Functionalization in PyTorch: Everything You Wanted To Know

Hi all! Posting a long-overdue note on functionalization: a piece of infra in PyTorch core that’s gotten a lot of attention over the last year, due to the rising importance of compilers in PyTorch.

This will be a pretty long note, so quick table of contents:

  • What is functionalization / why is it important?

  • How does it work?

  • Functionalization: the back story (where did it come from?)

  • Where does functionalization fit into the PT2 stack?

    • case study #1: graph breaks

    • case study #2: TorchScript comparison

  • Where else is functionalization used in PyTorch?

    • Mobile

    • LazyTensor/XLA

  • What future work is there?

What is functionalization / why is it important?

Functionalization is a piece of infra: it serves to relieve tension between two goals in PyTorch that are at odds with each other:

  • PyTorch is known for being expressive and easy to use.
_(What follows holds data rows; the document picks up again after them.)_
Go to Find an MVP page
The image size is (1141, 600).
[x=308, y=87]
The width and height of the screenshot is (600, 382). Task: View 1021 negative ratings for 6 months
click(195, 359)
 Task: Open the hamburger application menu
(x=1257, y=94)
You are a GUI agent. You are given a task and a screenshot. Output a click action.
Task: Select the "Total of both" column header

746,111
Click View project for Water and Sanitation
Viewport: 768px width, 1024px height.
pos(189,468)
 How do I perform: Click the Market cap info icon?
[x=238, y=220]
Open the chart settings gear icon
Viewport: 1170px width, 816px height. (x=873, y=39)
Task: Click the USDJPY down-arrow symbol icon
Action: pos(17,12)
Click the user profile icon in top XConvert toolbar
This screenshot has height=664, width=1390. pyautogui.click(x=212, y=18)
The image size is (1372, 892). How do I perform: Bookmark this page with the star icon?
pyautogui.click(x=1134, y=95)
PyTorch has a huge API surface that supports all sorts of aliasing and mutations on tensors.

  • We want to be able to compile PyTorch programs (see the PT2 manifesto). Compilers generally don’t like mutations.

An easy-to-illustrate example would be this PyTorch code:

def f(x):
    y = torch.zeros(3, 3)
    # Create an interesting (non-contiguous) alias of y's memory
    y_slice = y[:, 1]
    # mutate the alias, which should also mutate y
    y_slice.add_(x)
    return y

>>> f(torch.ones(3))
tensor([[0., 1., 0.],
        [0., 1., 0.],
        [0., 1., 0.]])

When we’re compiling, we want to be able to get out a functionally “equivalent” version of the above program, but with no mutations in it!

Why do we not like mutations?

I said “compilers don’t like mutations”, but what are some examples in our stack today where this is important? To name a few:

  • AOT Autograd includes a “min-cut partitioning” optimization (code) - see a great note by Horace. It involves shuffling nodes around between the forward and backward graph to reduce the number of tensors saved for backwards, reducing memory usage, and also runtime in many cases (reading a saved tensor from DRAM can sometimes be slower than recomputing it on the fly in the backward). “Shuffling nodes around between the forward and backward” is not sound, if those nodes involve side effects (mutation), so this partitioning logic requires a functional graph.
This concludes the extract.